Furthermore, the ComCom report recommended that, where possible, advisers should present at least three actual offers when advising a home loan client.

Award-winning mortgage adviser Sarah Curtis (pictured centre right) rolled her eyes after finding out the government will implement this rule.

“Honestly, it feels like no one’s listening – so let me make it super clear,” Curtis said on LinkedIn.

“We do not deliver recommendations based on price because it is very likely the least important thing to clients. Correct structure is much more important—most main bank providers match the rates and cash contributions on offer.”

See LinkedIn post here.

Others are calling out the arbitrary nature of the recommendation.

Hodgetts agreed, “We consider several lenders and their products to arrive at a recommendation, and while in many cases the adviser may provide various options, in some cases, there may be only one.”

For example, another mortgage adviser Andrew Kay (pictured far right) – who thinks the three-offer rule is “unpractical, time consuming and will clog the banking system” – gave a scenario to illustrate why the recommendation won’t work.

“I am working on an application now for Australian based customers,” Kay said on LinkedIn. “Only one bank treats AUD income differently to others, so naturally that's where the application will go, because it's more favourable than others.

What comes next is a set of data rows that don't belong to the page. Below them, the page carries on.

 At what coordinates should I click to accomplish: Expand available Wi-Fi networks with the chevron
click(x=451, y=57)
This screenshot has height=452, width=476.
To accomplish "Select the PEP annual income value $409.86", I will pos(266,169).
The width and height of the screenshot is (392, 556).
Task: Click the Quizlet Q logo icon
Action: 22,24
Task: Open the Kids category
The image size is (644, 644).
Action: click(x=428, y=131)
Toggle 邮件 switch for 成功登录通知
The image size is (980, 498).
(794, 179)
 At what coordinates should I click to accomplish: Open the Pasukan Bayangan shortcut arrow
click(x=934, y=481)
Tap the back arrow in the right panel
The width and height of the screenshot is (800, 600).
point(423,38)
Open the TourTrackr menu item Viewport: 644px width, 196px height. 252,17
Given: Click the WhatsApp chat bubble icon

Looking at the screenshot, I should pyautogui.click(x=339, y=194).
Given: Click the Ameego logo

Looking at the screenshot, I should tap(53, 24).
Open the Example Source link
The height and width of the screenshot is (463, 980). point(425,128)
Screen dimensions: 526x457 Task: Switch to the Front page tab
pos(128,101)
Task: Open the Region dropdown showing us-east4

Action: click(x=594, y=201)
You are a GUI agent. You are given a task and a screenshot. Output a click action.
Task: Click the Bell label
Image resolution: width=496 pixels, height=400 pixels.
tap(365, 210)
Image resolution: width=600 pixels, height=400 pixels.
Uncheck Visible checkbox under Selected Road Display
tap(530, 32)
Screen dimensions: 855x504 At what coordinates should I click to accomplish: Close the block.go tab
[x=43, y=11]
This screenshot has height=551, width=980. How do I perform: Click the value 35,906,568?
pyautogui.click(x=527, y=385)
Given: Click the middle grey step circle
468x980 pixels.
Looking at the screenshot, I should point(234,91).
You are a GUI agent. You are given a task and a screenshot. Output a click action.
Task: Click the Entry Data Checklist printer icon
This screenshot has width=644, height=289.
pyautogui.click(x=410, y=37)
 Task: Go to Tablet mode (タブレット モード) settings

“Why would I spend more time and effort on other lenders who I know have less favourable policies on overseas income?”

See LinkedIn post here.

Should advisers be made to go off-panel?

Finally, the Commerce Commission recommended mortgage advisers should highlight gaps in their panel to clients and identify any superior headline rates offered by providers outside of their panel.

Hodgetts said it was unrealistic for advisers to list all lenders “not on their panel” as there is such a wide variety of lenders for different purposes.

“Again, the Commerce Commission doesn’t really understand how the sector works, although we commend them for spending time to better educate themselves recently and look forward to further dialogue.”

She said mortgage advisers already drive competition as, “without them, a few large banks would control almost all of the market which would be a terrible result for consumers and competition.

“Banks are of course unable to advise consumers of what other banks are offering. Only mortgage advisers act in the best interests of the consumer and their individual circumstances and do the work to provide the best outcome for customers.”